Maybe it’s because of toying around with LISP lately, but I like the the focus on the data and programs being data themselves. If everything is a list or a map, we can create programs that write programs. In other words, the tools we use to compose an entire system together is the same tool that we use when we are building simple functions.
So what’s the answer?
I don’t have the answer. These are just some things I’ve been thinking about as I dwell on what we take for granted and what assumptions about writing code we should be challenging. There are some ideas though I’d love to play around with.
Emergent Behavior via small agents. I’m very intrigued reading the book Society of Mind. The idea that larger behavior is actually emergent and is broken down into smaller agents that work together for a desired uber outcome. I like thinking about what this idea applied to an everyday programming language might look like (ala a combination of green threading/mini-processes, messaging-passing, etc.).

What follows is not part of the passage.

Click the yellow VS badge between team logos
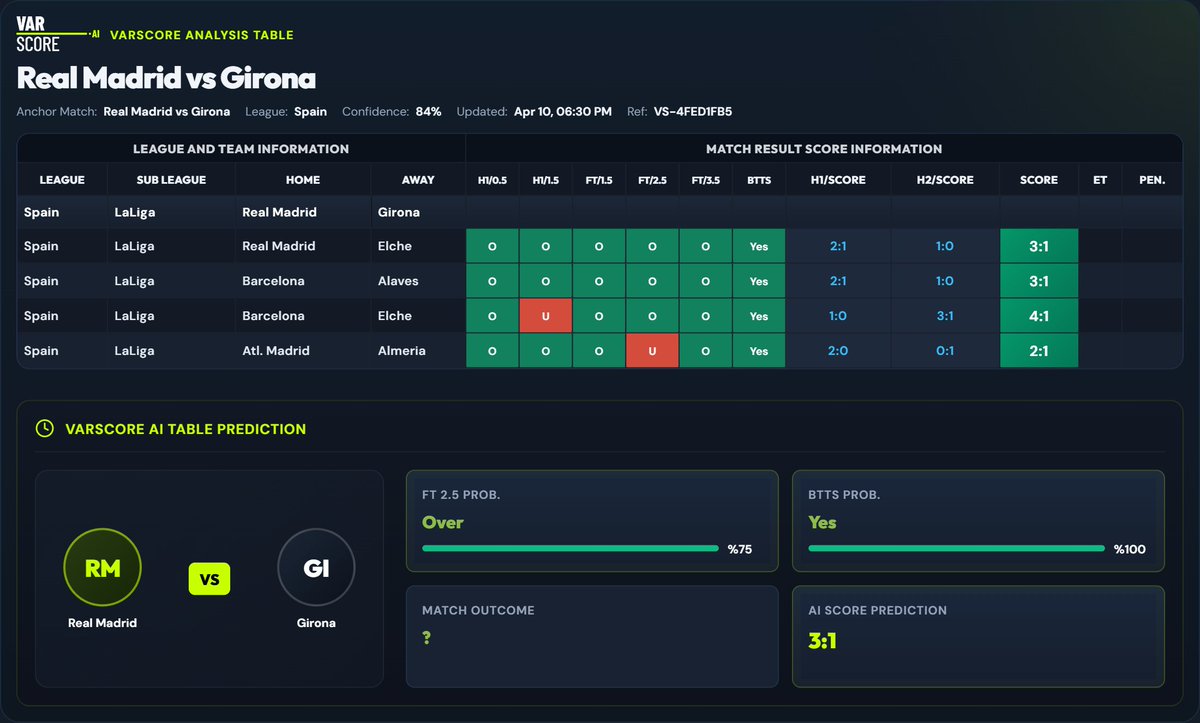 [x=209, y=578]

Semantic data vs. Syntax. I’ve already beaten this one to death in this post. But I am curious what a programming language would look like where defining data structures was more akin to RDFs + Tuples. Instead of accessing a property via a path that is dependent on the data structure itself, you could simply ask what field you want, and the semantics of that field would be used to find the value in any data structure passed in regardless of structure (if the field exists within it).
Linda Tuplespaces. Originally found in the coordination language Linda for building distributed systems, I like the idea of a Tuple Space and Blackboard Systems. This is not just for distributed communication either. I wonder what it would be like if the local data structure experience in a language and the composing of functions were based on a “micro Tuple Space” that captured semantics about the data instead of just the syntax. I wonder if procedure parameters as we use them today are simply an artifact of the von Neumann computing model and the way they’ve been derived from a fundamentally stack-based model.
Image-based development. The first things I remember blowing my mind about Smalltalk was the idea of the portable image that follows you around and Smalltalk being an entirely self-contained operating system within that image. You programmed your system within the image itself and when you needed to ship the application, you simply shipped a (potentially “cleaned up”) version of the image. This idea of a self-contained system can also be found in Project Oberon from Niklaus Wirth and in several other places. It used to feel like a totally foreign idea to me. But now with Docker containers and container orchestration, it’s not so foreign conceptually anymore. So I could see the time for this enhancement coming in the future. I know I’m certainly curious about a language where all development is done in a self-contained docker image and the act of shipping it is just committing the docker container and shipping it out. And not just code within the container, I mean a full-blown environment like you find with Smalltalk, Oberon, etc.
Anyways, just a rant that I’ve been thinking about lately as I question how we are building systems today and what we take for granted.